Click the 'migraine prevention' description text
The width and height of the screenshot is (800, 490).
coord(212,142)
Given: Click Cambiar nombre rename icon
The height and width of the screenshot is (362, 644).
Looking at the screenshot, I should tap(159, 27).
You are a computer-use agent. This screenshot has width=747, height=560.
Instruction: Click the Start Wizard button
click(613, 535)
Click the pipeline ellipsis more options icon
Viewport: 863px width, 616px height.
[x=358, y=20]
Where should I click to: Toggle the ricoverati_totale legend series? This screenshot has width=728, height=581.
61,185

::::::::::

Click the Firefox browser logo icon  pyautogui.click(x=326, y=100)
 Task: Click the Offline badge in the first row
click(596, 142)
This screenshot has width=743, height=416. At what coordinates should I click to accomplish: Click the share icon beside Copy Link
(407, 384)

::::::::::

The required answer is the run of lines above, starting at the line with "The height and" and ending at the line with "You are a computer-use", reproduced exactly with both ends.

The height and width of the screenshot is (362, 644).
Looking at the screenshot, I should tap(159, 27).
You are a computer-use agent. This screenshot has width=747, height=560.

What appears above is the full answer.